Pero esto no es nuevo, sino una tendencia constante en nuestra época moderna. No hemos vendido el alma, como Fausto, sino el tiempo. Señala en su artículo Vargas Llosa respecto a las obras literarias:
¿Para qué tomarse el trabajo de leerlas si en Google puedo encontrar síntesis sencillas, claras y amenas de lo que inventaron en esos farragosos librotes que leían los lectores prehistóricos?
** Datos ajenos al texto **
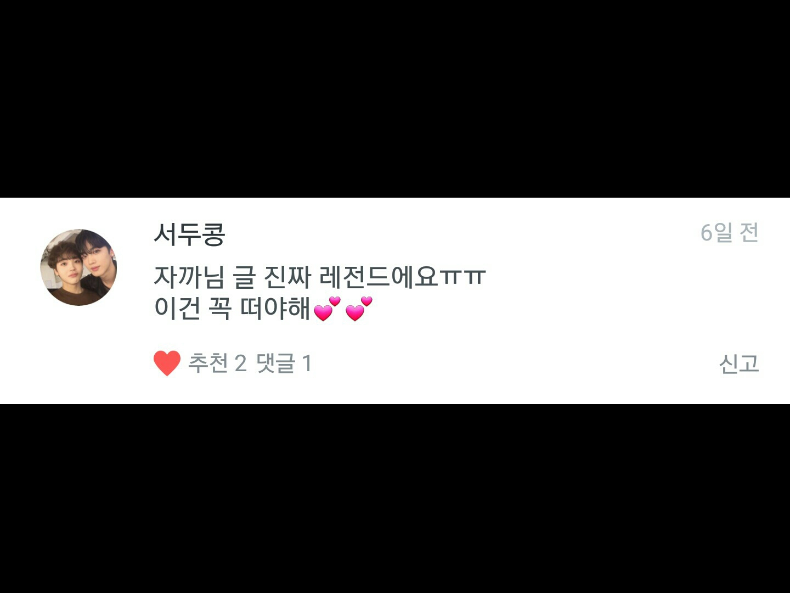790x593 pixels.
Task: Report this comment via 신고
Action: pos(738,363)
Desconoce Vargas Llosa que fueron los norteamericanos de la “época” del libro previa al ordenador los que inventaron el Reader’s Digest. En 1922, De Witt Wallace tuvo la idea de realizar una revista que incluyera resúmenes de artículos y libros, literatura “condensada”, para que se pudiera leer una artículo diario. Wallace lo pensó en términos de tiempo e información. Quería un lector más informado en menos tiempo. No era necesario el ordenador. La idea central es el tiempo, su ahorro. En los años veinte el ahorro del tiempo se consideraba como una inversión productiva para poder dedicarlo a otras cosas o a adquirir más información. El dispositivo, en este caso, el resumen, permite ahorrarlo. No es necesario el ordenador para leer de mala manera.
Ernest Hemingway bromeó en uno de sus artículos de juventud para el Toronto Star sobre cómo resumir las grandes obras de la Literatura en breves titulares ante la incapacidad de perder el tiempo leyéndolas. Hemingway hizo un divertido ejercicio de síntesis de obras maestras de todos los tiempos para lectores que no tenían tiempo.
Confunde —y esto es bastante general— Vargas Llosa al lector con el lector literario. Es este segundo el que queda más perjudicado en el tiempo que necesita para leer a su ritmo, un ritmo pensado para otros tiempos en los que no había con qué llenarlo o en los que el tiempo libre era auténticamente libre, es decir, propio. Hay lecturas rápidas y lecturas que reclaman su tiempo lento, de absorción y reflexión, adecuado. Son estas lecturas las que están padeciendo el desinterés y el estrés contemporáneo, del que el ordenador no es más que la punta de iceberg. Nuestra sociedad prefiere hacer dinero con nuestro tiempo antes que dejarnos el tiempo para hacernos a nosotros mismos con las lecturas. En el fondo nos prefieren consumidores que cultos. Cuando se lee, presiona para que sean unas obras diseñadas para ser de lectura masiva y estándar, alejadas de la calidad de las obras maestras. Lo que se ha perdido es la idea de una tradición cultural, de un fondo de obras que una persona culta debería conocer. Es ese tiempo necesario el que se ha sarificado en beneficio de fenómenos masivos. Guerra y Paz debe tener un número de páginas aproximado a un Harry Potter, pero la presión es sobre el segundo y no sobre el primero. No es el ordenador, es el dinero.